• **TEXTO**
-.-.-

A autoridade suprema de Cristo impõe que a leitura bíblica seja toda feita a partir dele, e escrutinada em função daquilo que falou e viveu.

Diaconato universal de todos os crentes em oposição ao sacerdócio universal de todos os crentes. Lutero ao tentar desmontar a hierarquia e o poder da Igreja, particularmente em relação ao indivíduo, concedeu enorme relevância a essa doutrina periférica no Novo Testamento, que é o sacerdócio universal de todos os crentes. Como elemento de enfrentamento do clero a tese funcionou, mas a custa de elevar todos os crentes à condição de sacerdotes, ou seja, dotados das características próprias deles, em particular o relacionamento privilegiado com Deus, o conhecimento da verdade, a mediação.

Esse simples conceito é o estimulador da fragmentação protestante, na medida em que todos e cada um têm o acesso a Deus e ao conhecimento da verdade, podendo criar suas próprias vias eclesiásticas. Cada um é sacerdote, e cada líder um ungido, escolhido de Deus.

Cristo opôs-se ao sacerdócio, e sua consagração sacerdotal tardia, no livro de Hebreus, é um tanto discutível, visto que ele se apresenta como o servo sofredor. O diaconato, por sua vez, visa incutir no crente a consciência de serviço, de humildade, disposição para a cruz, em oposição ao sacerdote exigente que, por ser próximo a Deus entende-se sujeito de privilégios.

Brunelli é a expressão maior da figura do sacerdote no âmbito evangélico - é o ungido, um mediador, e detentor de privilégios.

O reino de Deus como elemento central do discurso e da prática do crente em oposição ao conceito da salvação pela graça mediante a fé somente. Cristo veio anunciar o reino, e não a salvação das almas dos homens. A salvação remetida para uma vida além dessa promove a acomodação que legitima a ação de Brunelli. Pouco interessa essa vida. Ao contrário disso, o reino que veio e que vem é motivação para a luta diária - nós somos os agentes de sua implantação, à semelhança de Cristo.

-.-.-

• **MATERIAL EXTRAÍDO**
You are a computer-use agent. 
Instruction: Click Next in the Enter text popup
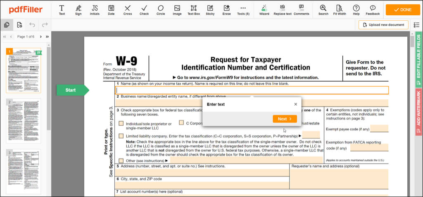pyautogui.click(x=285, y=119)
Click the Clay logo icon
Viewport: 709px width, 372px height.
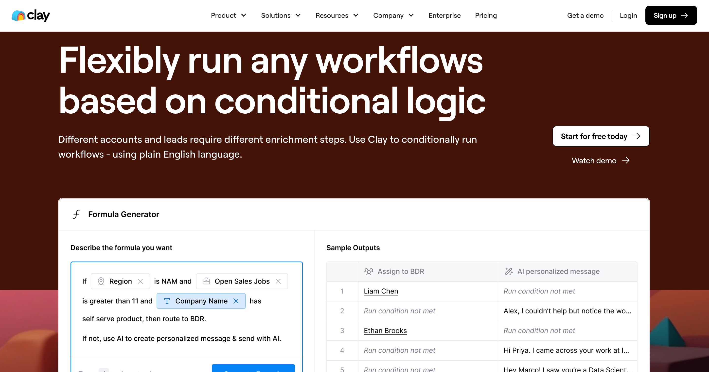click(x=19, y=16)
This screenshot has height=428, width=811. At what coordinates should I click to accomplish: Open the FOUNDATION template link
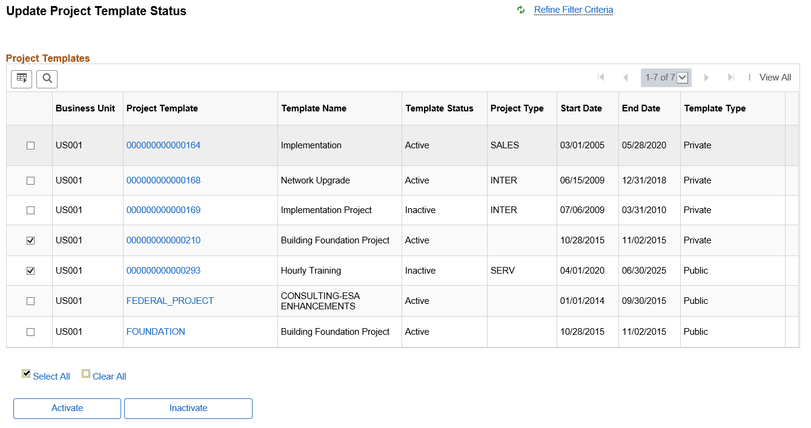pos(156,331)
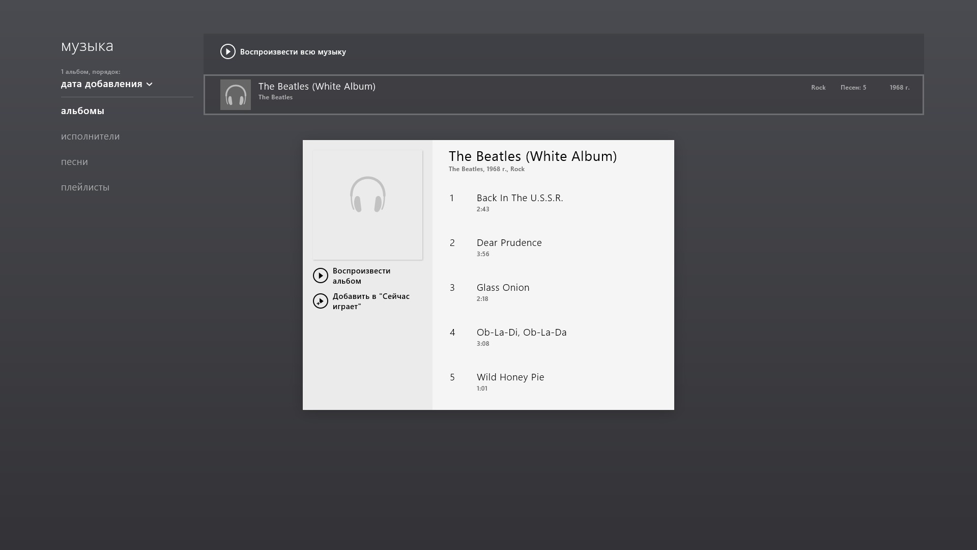This screenshot has width=977, height=550.
Task: Switch to the альбомы view
Action: click(x=82, y=111)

-.-.-

• **EXERCÍCIOS**
a: Edite o trecho do texto sobre o sacerdócio universal entre "Diaconato universal de" e "escolhido de Deus.", inclusive, e apresente-o com "Lutero" substituído por "Martinho Lutero".
b: Retome o texto sobre o sacerdócio universal e o reino de Deus, dando continuidade a partir do ponto em que ele termina.

• **RESPOSTAS POR TAREFA**
a:
Diaconato universal de todos os crentes em oposição ao sacerdócio universal de todos os crentes. Martinho Lutero ao tentar desmontar a hierarquia e o poder da Igreja, particularmente em relação ao indivíduo, concedeu enorme relevância a essa doutrina periférica no Novo Testamento, que é o sacerdócio universal de todos os crentes. Como elemento de enfrentamento do clero a tese funcionou, mas a custa de elevar todos os crentes à condição de sacerdotes, ou seja, dotados das características próprias deles, em particular o relacionamento privilegiado com Deus, o conhecimento da verdade, a mediação.

Esse simples conceito é o estimulador da fragmentação protestante, na medida em que todos e cada um têm o acesso a Deus e ao conhecimento da verdade, podendo criar suas próprias vias eclesiásticas. Cada um é sacerdote, e cada líder um ungido, escolhido de Deus.

b:
O protestantismo contém em si a semente que permite sua releitura. As colocações acima são protesto contra o protestantismo - a apontam para a necessidade de sua revisão. Para quem admite o protestantismo ideologizado isso não será possível, mas para quem o entende como igreja reformada, sempre se reformando, a compreensão pode ser factível.

terça-feira, 1 de dezembro de 2009

A oração de Brunelli

Ver o Brunelli orando para agradecer a bênção do dinheiro sujo recebido não me surpreende. Ele, Prudente, Adão Xavier e outros pares sempre deixaram claro que não fazem ideia do que seja o reino de Deus, e, particularmente, os valores desse reino.

É interessante, todavia, notar o processo que leva ao absurdo de se abençoar Durval e o dinheiro advindo da corrupção. Brunelli é o crente que estabelece a dicotomia entre o sacro e o profano, o céu e o inferno, o bem e o mal, sem compreender que, conquanto seja possível estabelecer alguns contornos distintos dessas realidades, nenhum de nós está totalmente identificado com uma ou com outra.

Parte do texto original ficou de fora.